To do: Could you update the article on US marketing chiefs by giving everything from "US marketing chiefs" down to "on their businesses." again, with "Chief Marketing Officers" changed to "marketing chiefs"?

Excerpted passage:

----------

US marketing chiefs more interested in Elon Musk than looming cookieless future, analysis shows
Analysis of the conversations of senior US marketing leaders shows majority are more interested in chat about Elon Musk than demise of 3rd party cookies.
Despite Google last week confirming a surprise delay until 2024 in ditching cookies, marketers are being warned that they must act, now, or businesses will suffer financially.
Data collected by data intelligence firm, Braidr, indicates that fewer than 1% (0.83%) of Chief Marketing Officers (CMOs) in the US have been engaging in crucial discussions about the cookieless future and the significant impact the shift will have on their businesses.
Braidr has analysed the Twitter profiles of more than 15,000 CMOs and similar professional roles across the US over the past 12 weeks.
Far from engaging in what is perhaps the most significant digital shift since the introduction of cellphone technology, marketing leaders are distracted, with 14% of US CMOs engaged in discussions about business strategy, including digital transformation, and 11% discussing Elon Musk.

----------

Provided information:
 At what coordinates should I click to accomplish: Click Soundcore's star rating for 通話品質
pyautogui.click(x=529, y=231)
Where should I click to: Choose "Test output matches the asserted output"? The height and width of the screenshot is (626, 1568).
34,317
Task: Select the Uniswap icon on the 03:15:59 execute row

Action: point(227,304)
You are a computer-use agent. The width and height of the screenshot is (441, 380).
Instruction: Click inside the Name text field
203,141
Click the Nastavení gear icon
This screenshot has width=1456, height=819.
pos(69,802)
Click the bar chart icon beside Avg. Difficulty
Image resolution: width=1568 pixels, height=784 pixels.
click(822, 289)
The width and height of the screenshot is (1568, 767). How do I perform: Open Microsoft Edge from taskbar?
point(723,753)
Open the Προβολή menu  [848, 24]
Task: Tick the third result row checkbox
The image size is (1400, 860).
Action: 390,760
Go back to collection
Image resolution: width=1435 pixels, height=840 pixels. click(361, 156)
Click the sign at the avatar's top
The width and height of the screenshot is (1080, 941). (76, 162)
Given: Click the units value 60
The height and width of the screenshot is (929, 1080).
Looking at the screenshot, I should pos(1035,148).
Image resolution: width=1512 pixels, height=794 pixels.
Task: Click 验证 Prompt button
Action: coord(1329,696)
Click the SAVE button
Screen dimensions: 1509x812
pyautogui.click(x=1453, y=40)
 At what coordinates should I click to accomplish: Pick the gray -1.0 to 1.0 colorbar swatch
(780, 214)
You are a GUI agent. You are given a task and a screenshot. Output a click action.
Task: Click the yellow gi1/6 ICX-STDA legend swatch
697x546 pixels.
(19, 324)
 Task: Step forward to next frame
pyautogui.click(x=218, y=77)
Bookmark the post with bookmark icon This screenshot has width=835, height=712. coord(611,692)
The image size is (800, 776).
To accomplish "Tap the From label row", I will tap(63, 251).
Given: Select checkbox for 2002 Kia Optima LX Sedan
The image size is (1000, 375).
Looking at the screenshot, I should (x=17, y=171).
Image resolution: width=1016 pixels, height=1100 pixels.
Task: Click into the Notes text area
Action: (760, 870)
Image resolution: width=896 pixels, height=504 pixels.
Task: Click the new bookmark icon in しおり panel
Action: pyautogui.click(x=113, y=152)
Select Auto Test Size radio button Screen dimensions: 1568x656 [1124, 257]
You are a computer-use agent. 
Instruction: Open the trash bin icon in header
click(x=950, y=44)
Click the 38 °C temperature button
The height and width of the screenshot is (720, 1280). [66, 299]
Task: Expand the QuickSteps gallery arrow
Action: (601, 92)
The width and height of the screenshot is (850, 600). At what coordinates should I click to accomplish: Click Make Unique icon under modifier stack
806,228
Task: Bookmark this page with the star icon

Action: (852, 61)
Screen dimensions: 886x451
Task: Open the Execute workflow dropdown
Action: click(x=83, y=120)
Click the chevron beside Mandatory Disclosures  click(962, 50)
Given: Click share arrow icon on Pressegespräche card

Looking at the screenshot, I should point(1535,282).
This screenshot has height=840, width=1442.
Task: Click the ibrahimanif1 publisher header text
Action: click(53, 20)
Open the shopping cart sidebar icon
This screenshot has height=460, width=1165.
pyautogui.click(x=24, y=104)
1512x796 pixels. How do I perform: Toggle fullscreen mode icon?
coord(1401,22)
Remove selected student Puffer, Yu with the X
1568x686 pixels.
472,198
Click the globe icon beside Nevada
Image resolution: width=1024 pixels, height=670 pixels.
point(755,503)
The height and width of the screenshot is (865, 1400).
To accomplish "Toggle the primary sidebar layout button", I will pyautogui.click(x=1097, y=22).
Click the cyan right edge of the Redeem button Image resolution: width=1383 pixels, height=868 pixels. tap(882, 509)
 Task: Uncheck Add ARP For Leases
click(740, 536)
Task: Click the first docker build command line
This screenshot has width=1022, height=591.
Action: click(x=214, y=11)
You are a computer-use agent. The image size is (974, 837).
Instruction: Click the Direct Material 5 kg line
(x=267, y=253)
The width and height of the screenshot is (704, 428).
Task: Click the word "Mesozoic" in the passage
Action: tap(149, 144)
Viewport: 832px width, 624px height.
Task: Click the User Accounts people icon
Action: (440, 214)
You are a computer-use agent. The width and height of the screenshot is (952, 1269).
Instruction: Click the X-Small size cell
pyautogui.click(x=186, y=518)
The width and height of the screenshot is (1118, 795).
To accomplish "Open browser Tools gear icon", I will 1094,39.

----------

Result:
US marketing chiefs more interested in Elon Musk than looming cookieless future, analysis shows
Analysis of the conversations of senior US marketing leaders shows majority are more interested in chat about Elon Musk than demise of 3rd party cookies.
Despite Google last week confirming a surprise delay until 2024 in ditching cookies, marketers are being warned that they must act, now, or businesses will suffer financially.
Data collected by data intelligence firm, Braidr, indicates that fewer than 1% (0.83%) of marketing chiefs (CMOs) in the US have been engaging in crucial discussions about the cookieless future and the significant impact the shift will have on their businesses.